The log told the real story. Every failing request carried jsonPayload.statusDetails = "backend_timeout". The backend timeout was the default-ish 30s, but the API’s p99 under peak load had drifted to ~34s because a downstream dependency was slow. The ALB did exactly what it was told: cut the connection at the timeout and return 502. Static assets never tripped it because they were served from the CDN edge and never reached the origin.

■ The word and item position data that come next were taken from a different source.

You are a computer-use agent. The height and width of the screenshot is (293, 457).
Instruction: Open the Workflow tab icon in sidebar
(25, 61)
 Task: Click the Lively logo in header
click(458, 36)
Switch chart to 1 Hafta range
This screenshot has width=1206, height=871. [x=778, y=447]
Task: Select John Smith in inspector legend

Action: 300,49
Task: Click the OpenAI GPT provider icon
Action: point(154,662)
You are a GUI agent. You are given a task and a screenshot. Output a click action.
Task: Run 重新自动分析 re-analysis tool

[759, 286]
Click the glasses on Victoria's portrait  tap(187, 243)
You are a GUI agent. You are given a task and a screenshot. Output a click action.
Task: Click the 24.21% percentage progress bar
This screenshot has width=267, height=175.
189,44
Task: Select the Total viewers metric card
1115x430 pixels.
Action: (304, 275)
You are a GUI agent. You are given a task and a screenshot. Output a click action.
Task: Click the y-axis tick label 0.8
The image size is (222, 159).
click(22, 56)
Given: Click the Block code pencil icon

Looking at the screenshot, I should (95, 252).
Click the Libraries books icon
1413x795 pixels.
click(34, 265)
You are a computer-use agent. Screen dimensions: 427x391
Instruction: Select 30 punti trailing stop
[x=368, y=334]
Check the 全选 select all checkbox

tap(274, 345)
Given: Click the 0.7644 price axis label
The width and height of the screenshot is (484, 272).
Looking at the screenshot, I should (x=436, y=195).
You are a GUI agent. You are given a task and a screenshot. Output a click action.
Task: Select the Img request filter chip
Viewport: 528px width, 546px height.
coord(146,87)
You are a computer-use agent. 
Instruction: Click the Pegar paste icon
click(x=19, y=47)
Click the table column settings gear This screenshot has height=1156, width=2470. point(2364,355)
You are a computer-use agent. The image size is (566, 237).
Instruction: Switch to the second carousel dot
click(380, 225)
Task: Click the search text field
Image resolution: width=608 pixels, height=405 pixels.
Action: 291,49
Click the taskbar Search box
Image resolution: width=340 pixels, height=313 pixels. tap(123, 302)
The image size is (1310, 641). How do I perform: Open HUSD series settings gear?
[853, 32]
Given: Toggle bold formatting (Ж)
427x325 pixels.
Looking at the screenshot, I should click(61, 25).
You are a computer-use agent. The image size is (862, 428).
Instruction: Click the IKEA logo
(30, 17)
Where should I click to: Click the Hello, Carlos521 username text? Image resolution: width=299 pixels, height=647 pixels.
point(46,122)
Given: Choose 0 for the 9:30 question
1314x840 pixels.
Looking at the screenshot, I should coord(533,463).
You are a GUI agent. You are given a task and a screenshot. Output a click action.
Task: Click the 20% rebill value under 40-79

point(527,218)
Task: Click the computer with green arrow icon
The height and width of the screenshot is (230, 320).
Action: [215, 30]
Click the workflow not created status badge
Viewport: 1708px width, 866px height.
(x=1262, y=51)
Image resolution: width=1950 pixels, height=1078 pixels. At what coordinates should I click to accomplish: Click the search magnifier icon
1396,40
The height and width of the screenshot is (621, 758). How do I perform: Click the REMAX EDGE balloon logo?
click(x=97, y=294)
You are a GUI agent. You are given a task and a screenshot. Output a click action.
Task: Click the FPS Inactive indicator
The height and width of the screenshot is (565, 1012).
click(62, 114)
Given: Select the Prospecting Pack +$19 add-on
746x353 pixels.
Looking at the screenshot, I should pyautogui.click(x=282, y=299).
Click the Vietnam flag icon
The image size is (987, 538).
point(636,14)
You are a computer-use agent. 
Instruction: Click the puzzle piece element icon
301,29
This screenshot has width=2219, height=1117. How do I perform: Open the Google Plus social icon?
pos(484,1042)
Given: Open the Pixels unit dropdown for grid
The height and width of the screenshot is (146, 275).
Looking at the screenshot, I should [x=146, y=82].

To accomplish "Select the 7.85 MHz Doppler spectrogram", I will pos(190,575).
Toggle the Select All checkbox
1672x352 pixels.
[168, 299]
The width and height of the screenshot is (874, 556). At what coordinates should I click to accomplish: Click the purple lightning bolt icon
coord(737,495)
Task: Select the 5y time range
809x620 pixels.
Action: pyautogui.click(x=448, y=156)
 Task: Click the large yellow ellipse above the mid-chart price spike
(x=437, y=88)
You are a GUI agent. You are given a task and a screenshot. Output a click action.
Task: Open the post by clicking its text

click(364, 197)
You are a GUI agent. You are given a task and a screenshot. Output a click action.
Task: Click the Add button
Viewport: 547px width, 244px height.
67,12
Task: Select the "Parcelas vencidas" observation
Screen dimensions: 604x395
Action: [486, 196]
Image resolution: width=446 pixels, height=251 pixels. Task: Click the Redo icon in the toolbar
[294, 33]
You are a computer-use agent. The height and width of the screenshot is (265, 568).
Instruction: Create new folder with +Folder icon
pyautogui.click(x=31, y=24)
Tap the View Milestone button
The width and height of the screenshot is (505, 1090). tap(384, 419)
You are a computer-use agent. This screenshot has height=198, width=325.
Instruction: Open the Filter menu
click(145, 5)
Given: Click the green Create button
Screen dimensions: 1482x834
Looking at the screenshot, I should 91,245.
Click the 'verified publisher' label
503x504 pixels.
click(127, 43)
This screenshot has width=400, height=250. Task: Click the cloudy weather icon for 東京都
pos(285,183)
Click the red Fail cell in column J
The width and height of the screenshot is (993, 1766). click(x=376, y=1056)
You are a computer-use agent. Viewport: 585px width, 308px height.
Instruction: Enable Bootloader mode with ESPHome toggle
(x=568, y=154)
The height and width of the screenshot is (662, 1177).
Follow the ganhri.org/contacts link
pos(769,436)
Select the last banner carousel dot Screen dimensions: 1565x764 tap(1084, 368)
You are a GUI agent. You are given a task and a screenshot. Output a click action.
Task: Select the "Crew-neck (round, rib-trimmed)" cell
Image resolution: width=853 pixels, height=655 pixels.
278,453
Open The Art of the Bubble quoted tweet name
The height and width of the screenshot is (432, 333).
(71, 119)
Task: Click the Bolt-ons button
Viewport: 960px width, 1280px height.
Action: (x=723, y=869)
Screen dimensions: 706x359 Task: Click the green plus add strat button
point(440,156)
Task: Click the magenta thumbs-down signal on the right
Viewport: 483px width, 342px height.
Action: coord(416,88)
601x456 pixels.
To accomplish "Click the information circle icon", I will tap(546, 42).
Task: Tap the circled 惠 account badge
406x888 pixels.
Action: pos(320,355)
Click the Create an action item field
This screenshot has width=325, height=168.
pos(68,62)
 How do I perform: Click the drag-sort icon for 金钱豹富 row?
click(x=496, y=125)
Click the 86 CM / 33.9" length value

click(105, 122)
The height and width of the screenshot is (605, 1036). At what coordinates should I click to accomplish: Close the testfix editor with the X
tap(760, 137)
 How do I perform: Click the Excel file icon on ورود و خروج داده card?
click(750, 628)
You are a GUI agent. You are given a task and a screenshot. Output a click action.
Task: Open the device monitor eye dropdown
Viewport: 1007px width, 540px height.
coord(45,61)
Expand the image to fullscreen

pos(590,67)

Raising the timeout blindly would have masked the latency regression, so they did two things. They bumped the timeout to a deliberate 45s to stop severing nearly-complete requests, and they enabled the outlier detection from Step 2 so a single slow pod got ejected instead of dragging down the pool:

gcloud compute backend-services update api-bes --global --timeout=45s

They also wired a Cloud Monitoring alert on backend 5xx rate broken down by statusDetails, so the next incident would name its own root cause. The lesson: on the global ALB, a 502 is not one failure mode — statusDetails tells you whether it is connectivity, timeout, or health, and the backend timeout is a latency contract you set on purpose, not inherit.

Checklist

Closing notes

Treat the global ALB as a configurable distributed system, not a black-box appliance. Three layers deserve attention from day one: the backend timeout as an explicit latency contract, the cache key as your hit-ratio lever, and Cloud Armor preview mode as the seatbelt before you arm a WAF rule. Manage the URL map and security policy as code, alert on statusDetails rather than raw 5xx counts, and use capacity scaler for graceful regional drains.